##### AVAILABLE DATA
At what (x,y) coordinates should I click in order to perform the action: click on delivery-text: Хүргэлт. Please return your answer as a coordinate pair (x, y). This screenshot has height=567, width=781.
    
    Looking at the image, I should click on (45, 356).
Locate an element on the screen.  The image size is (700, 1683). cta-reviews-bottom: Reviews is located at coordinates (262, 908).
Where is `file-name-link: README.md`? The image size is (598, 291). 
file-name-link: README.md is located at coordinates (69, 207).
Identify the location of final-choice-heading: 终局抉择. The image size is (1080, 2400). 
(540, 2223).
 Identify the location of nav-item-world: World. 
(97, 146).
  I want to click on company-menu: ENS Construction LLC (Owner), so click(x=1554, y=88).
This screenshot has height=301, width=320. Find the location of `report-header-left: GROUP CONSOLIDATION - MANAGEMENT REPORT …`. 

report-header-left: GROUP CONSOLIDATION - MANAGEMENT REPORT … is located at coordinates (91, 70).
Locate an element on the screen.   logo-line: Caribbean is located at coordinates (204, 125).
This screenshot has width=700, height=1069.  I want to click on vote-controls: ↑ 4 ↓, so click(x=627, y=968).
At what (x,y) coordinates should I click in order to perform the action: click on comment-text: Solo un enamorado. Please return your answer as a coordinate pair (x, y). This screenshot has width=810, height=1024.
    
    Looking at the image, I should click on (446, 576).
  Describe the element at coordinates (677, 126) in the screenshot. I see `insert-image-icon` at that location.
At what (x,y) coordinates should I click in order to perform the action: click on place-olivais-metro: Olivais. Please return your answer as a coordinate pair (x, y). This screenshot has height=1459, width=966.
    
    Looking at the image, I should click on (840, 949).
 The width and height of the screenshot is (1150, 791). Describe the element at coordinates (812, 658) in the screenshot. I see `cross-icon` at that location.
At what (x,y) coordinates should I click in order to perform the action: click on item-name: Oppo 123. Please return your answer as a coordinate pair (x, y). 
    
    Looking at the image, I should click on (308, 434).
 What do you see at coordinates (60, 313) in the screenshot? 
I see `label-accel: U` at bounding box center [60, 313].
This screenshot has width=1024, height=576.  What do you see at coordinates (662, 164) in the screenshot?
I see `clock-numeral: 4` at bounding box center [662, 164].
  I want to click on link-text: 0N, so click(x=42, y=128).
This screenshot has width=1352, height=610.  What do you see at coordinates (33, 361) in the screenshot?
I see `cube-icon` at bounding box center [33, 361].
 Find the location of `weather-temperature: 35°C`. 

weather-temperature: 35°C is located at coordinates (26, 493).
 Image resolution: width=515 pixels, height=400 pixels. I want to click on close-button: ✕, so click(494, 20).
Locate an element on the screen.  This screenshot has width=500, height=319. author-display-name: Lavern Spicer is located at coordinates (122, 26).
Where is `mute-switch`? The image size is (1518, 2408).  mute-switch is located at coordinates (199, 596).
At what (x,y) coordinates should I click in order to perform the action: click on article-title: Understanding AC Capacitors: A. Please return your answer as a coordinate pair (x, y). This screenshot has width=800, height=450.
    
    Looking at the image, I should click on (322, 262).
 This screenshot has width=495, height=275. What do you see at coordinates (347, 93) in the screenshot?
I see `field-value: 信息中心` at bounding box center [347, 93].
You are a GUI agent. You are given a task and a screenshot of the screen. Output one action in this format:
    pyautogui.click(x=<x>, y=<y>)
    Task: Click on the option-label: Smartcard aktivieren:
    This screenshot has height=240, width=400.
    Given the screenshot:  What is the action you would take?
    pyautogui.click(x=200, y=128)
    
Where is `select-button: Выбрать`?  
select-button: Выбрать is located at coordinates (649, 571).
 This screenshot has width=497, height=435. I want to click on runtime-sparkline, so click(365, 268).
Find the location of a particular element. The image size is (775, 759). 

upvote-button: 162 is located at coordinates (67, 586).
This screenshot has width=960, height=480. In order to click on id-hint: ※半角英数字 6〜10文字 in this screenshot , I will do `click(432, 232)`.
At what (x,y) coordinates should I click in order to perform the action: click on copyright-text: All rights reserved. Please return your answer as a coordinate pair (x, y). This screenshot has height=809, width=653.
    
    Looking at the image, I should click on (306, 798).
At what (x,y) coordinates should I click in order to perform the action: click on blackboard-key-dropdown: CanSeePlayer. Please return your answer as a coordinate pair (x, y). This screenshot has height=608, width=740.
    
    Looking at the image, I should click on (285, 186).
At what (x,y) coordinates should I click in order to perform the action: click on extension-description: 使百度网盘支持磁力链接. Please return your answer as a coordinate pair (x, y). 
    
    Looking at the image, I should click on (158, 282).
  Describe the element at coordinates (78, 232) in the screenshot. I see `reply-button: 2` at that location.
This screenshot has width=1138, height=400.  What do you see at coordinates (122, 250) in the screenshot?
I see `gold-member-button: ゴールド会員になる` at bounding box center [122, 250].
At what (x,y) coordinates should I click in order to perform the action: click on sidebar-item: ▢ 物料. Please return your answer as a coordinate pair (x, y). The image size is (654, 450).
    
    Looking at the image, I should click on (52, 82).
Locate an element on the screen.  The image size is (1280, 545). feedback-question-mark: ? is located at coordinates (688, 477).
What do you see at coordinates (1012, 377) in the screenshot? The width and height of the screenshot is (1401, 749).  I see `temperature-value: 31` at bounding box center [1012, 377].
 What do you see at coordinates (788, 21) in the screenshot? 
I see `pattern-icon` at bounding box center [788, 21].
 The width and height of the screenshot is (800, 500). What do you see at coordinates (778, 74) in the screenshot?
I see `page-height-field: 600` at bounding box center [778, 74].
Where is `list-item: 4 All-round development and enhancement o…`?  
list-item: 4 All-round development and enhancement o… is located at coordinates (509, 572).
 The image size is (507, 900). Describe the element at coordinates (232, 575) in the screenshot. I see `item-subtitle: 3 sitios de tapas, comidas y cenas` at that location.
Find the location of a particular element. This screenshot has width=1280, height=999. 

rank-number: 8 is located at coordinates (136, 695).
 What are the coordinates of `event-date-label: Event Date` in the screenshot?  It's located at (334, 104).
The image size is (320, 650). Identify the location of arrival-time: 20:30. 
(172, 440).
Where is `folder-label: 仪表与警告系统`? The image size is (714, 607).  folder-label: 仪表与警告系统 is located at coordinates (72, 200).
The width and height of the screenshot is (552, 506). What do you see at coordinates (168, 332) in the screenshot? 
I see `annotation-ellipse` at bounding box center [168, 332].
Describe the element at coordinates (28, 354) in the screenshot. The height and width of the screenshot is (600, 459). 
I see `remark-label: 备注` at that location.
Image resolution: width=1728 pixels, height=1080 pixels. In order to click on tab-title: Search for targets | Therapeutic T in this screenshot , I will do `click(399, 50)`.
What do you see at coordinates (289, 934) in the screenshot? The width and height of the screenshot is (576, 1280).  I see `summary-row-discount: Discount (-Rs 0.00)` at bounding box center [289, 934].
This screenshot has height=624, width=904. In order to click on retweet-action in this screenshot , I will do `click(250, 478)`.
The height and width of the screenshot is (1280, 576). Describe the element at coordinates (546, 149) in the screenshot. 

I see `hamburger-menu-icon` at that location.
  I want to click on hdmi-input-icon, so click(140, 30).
##########
WHAT THE TASK ASKS ->
Quote the material above line for line, changing nothing.

PROBLEM SOLUTION ->
At what (x,y) coordinates should I click in order to perform the action: click on delivery-text: Хүргэлт. Please return your answer as a coordinate pair (x, y). This screenshot has height=567, width=781.
    
    Looking at the image, I should click on (45, 356).
Locate an element on the screen.  The image size is (700, 1683). cta-reviews-bottom: Reviews is located at coordinates (262, 908).
Where is `file-name-link: README.md`? The image size is (598, 291). 
file-name-link: README.md is located at coordinates (69, 207).
Identify the location of final-choice-heading: 终局抉择. The image size is (1080, 2400). 
(540, 2223).
 Identify the location of nav-item-world: World. 
(97, 146).
  I want to click on company-menu: ENS Construction LLC (Owner), so click(x=1554, y=88).
This screenshot has height=301, width=320. Find the location of `report-header-left: GROUP CONSOLIDATION - MANAGEMENT REPORT …`. 

report-header-left: GROUP CONSOLIDATION - MANAGEMENT REPORT … is located at coordinates (91, 70).
Locate an element on the screen.   logo-line: Caribbean is located at coordinates (204, 125).
This screenshot has width=700, height=1069.  I want to click on vote-controls: ↑ 4 ↓, so click(x=627, y=968).
At what (x,y) coordinates should I click in order to perform the action: click on comment-text: Solo un enamorado. Please return your answer as a coordinate pair (x, y). This screenshot has width=810, height=1024.
    
    Looking at the image, I should click on (446, 576).
  Describe the element at coordinates (677, 126) in the screenshot. I see `insert-image-icon` at that location.
At what (x,y) coordinates should I click in order to perform the action: click on place-olivais-metro: Olivais. Please return your answer as a coordinate pair (x, y). This screenshot has height=1459, width=966.
    
    Looking at the image, I should click on (840, 949).
 The width and height of the screenshot is (1150, 791). Describe the element at coordinates (812, 658) in the screenshot. I see `cross-icon` at that location.
At what (x,y) coordinates should I click in order to perform the action: click on item-name: Oppo 123. Please return your answer as a coordinate pair (x, y). 
    
    Looking at the image, I should click on (308, 434).
 What do you see at coordinates (60, 313) in the screenshot? 
I see `label-accel: U` at bounding box center [60, 313].
This screenshot has width=1024, height=576.  What do you see at coordinates (662, 164) in the screenshot?
I see `clock-numeral: 4` at bounding box center [662, 164].
  I want to click on link-text: 0N, so click(x=42, y=128).
This screenshot has width=1352, height=610.  What do you see at coordinates (33, 361) in the screenshot?
I see `cube-icon` at bounding box center [33, 361].
 Find the location of `weather-temperature: 35°C`. 

weather-temperature: 35°C is located at coordinates (26, 493).
 Image resolution: width=515 pixels, height=400 pixels. I want to click on close-button: ✕, so click(494, 20).
Locate an element on the screen.  This screenshot has width=500, height=319. author-display-name: Lavern Spicer is located at coordinates (122, 26).
Where is `mute-switch`? The image size is (1518, 2408).  mute-switch is located at coordinates (199, 596).
At what (x,y) coordinates should I click in order to perform the action: click on article-title: Understanding AC Capacitors: A. Please return your answer as a coordinate pair (x, y). This screenshot has width=800, height=450.
    
    Looking at the image, I should click on (322, 262).
 This screenshot has width=495, height=275. What do you see at coordinates (347, 93) in the screenshot?
I see `field-value: 信息中心` at bounding box center [347, 93].
You are a GUI agent. You are given a task and a screenshot of the screen. Output one action in this format:
    pyautogui.click(x=<x>, y=<y>)
    Task: Click on the option-label: Smartcard aktivieren:
    This screenshot has height=240, width=400.
    Given the screenshot:  What is the action you would take?
    pyautogui.click(x=200, y=128)
    
Where is `select-button: Выбрать`?  
select-button: Выбрать is located at coordinates (649, 571).
 This screenshot has width=497, height=435. I want to click on runtime-sparkline, so click(365, 268).
Find the location of a particular element. The image size is (775, 759). 

upvote-button: 162 is located at coordinates (67, 586).
This screenshot has width=960, height=480. In order to click on id-hint: ※半角英数字 6〜10文字 in this screenshot , I will do `click(432, 232)`.
At what (x,y) coordinates should I click in order to perform the action: click on copyright-text: All rights reserved. Please return your answer as a coordinate pair (x, y). This screenshot has height=809, width=653.
    
    Looking at the image, I should click on (306, 798).
At what (x,y) coordinates should I click in order to perform the action: click on blackboard-key-dropdown: CanSeePlayer. Please return your answer as a coordinate pair (x, y). This screenshot has height=608, width=740.
    
    Looking at the image, I should click on (285, 186).
At what (x,y) coordinates should I click in order to perform the action: click on extension-description: 使百度网盘支持磁力链接. Please return your answer as a coordinate pair (x, y). 
    
    Looking at the image, I should click on (158, 282).
  Describe the element at coordinates (78, 232) in the screenshot. I see `reply-button: 2` at that location.
This screenshot has width=1138, height=400.  What do you see at coordinates (122, 250) in the screenshot?
I see `gold-member-button: ゴールド会員になる` at bounding box center [122, 250].
At what (x,y) coordinates should I click in order to perform the action: click on sidebar-item: ▢ 物料. Please return your answer as a coordinate pair (x, y). The image size is (654, 450).
    
    Looking at the image, I should click on (52, 82).
Locate an element on the screen.  The image size is (1280, 545). feedback-question-mark: ? is located at coordinates (688, 477).
What do you see at coordinates (1012, 377) in the screenshot? The width and height of the screenshot is (1401, 749).  I see `temperature-value: 31` at bounding box center [1012, 377].
 What do you see at coordinates (788, 21) in the screenshot? 
I see `pattern-icon` at bounding box center [788, 21].
 The width and height of the screenshot is (800, 500). What do you see at coordinates (778, 74) in the screenshot?
I see `page-height-field: 600` at bounding box center [778, 74].
Where is `list-item: 4 All-round development and enhancement o…`?  
list-item: 4 All-round development and enhancement o… is located at coordinates (509, 572).
 The image size is (507, 900). Describe the element at coordinates (232, 575) in the screenshot. I see `item-subtitle: 3 sitios de tapas, comidas y cenas` at that location.
Find the location of a particular element. This screenshot has width=1280, height=999. 

rank-number: 8 is located at coordinates (136, 695).
 What are the coordinates of `event-date-label: Event Date` in the screenshot?  It's located at (334, 104).
The image size is (320, 650). Identify the location of arrival-time: 20:30. 
(172, 440).
Where is `folder-label: 仪表与警告系统`? The image size is (714, 607).  folder-label: 仪表与警告系统 is located at coordinates (72, 200).
The width and height of the screenshot is (552, 506). What do you see at coordinates (168, 332) in the screenshot? 
I see `annotation-ellipse` at bounding box center [168, 332].
Describe the element at coordinates (28, 354) in the screenshot. The height and width of the screenshot is (600, 459). 
I see `remark-label: 备注` at that location.
Image resolution: width=1728 pixels, height=1080 pixels. In order to click on tab-title: Search for targets | Therapeutic T in this screenshot , I will do `click(399, 50)`.
What do you see at coordinates (289, 934) in the screenshot? The width and height of the screenshot is (576, 1280).  I see `summary-row-discount: Discount (-Rs 0.00)` at bounding box center [289, 934].
This screenshot has height=624, width=904. In order to click on retweet-action in this screenshot , I will do `click(250, 478)`.
The height and width of the screenshot is (1280, 576). Describe the element at coordinates (546, 149) in the screenshot. 

I see `hamburger-menu-icon` at that location.
  I want to click on hdmi-input-icon, so click(140, 30).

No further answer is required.